■ DATA SHOWN:
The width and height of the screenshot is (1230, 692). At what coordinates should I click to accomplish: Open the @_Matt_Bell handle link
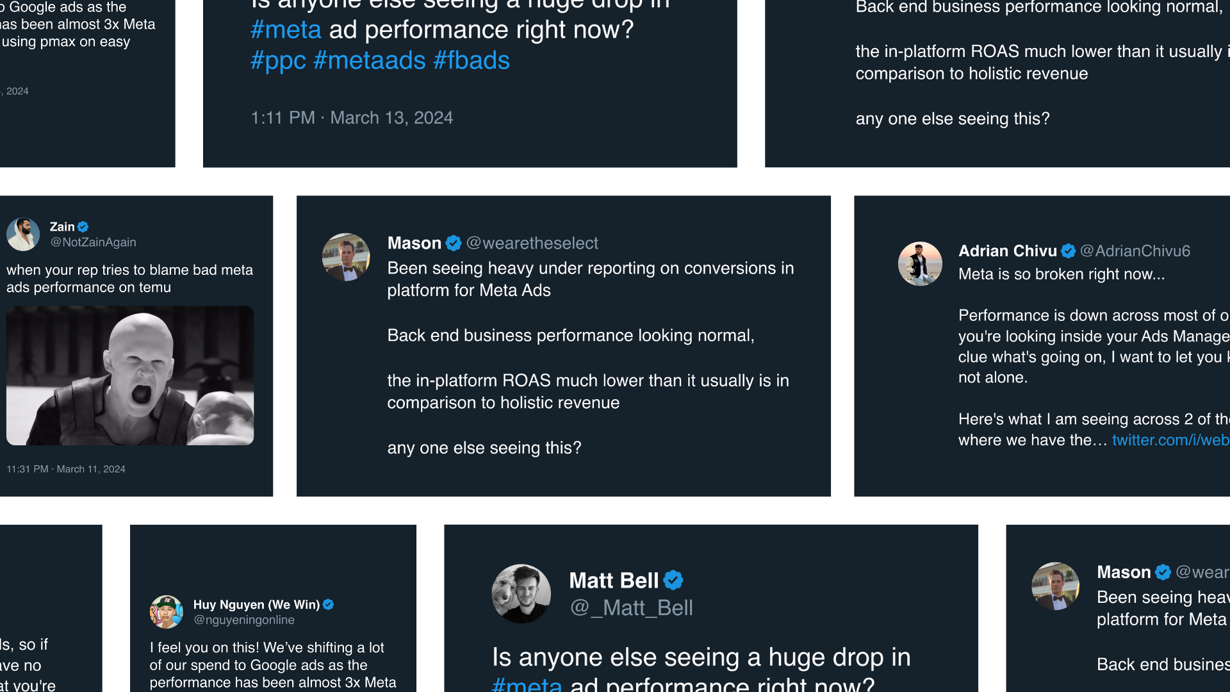point(631,608)
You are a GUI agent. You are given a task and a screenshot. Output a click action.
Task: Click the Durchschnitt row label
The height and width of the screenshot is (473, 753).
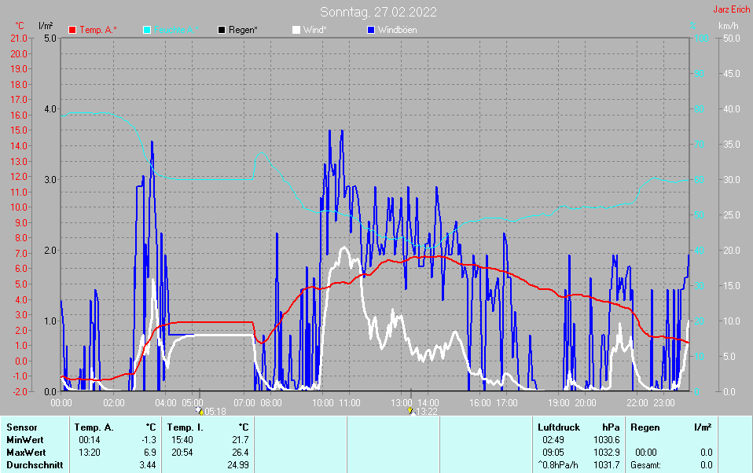pos(33,465)
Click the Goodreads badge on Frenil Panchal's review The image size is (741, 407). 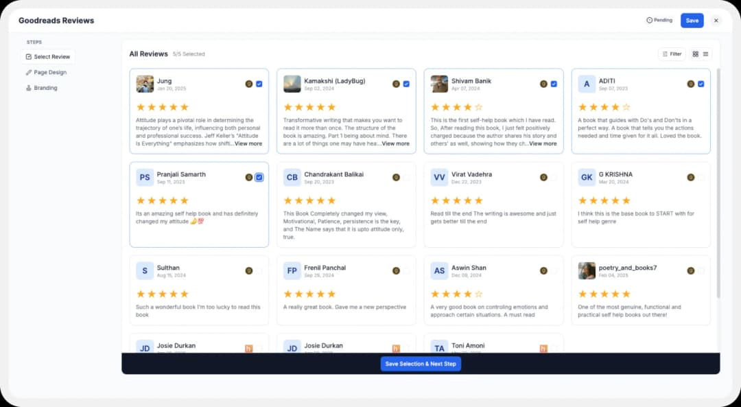(x=396, y=270)
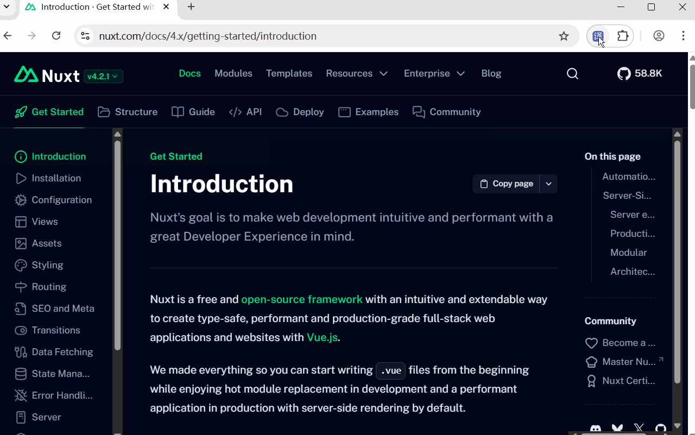Expand the Enterprise menu
695x435 pixels.
434,73
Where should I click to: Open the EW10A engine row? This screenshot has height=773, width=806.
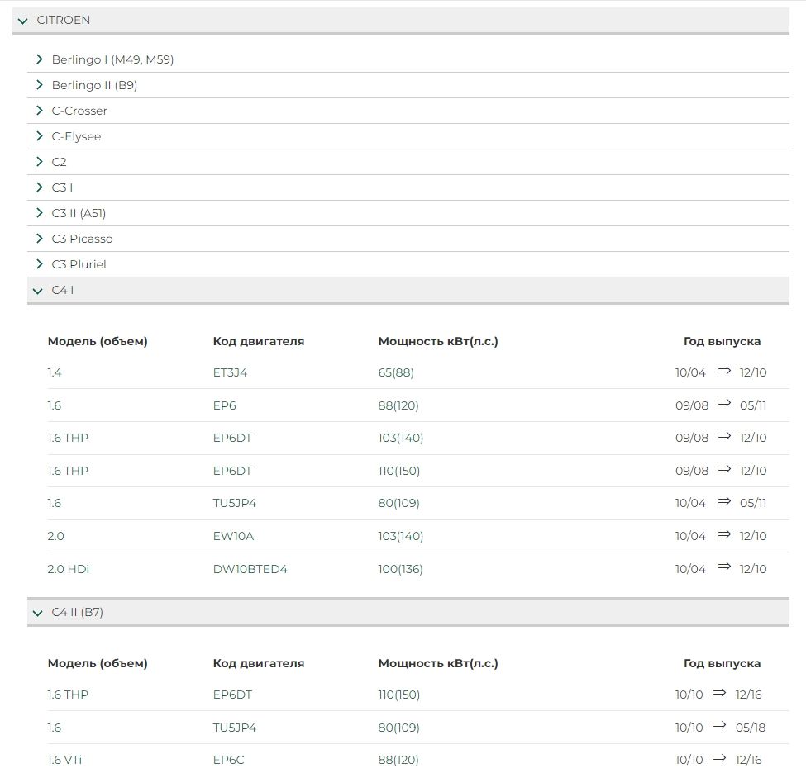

■ WHAT YOU SHOULD DO: Repeat exactly and only the lines from the start of the data above through the line that holds "Task: Click the Durchschnitt row label", inclusive. Pictures do not belong in the copy.

■ RESPONSE TO THIS EXERCISE:
The width and height of the screenshot is (1230, 692). At what coordinates should I click to accomplish: Open the @_Matt_Bell handle link
point(631,608)
You are a GUI agent. You are given a task and a screenshot. Output a click action.
Task: Click the Durchschnitt row label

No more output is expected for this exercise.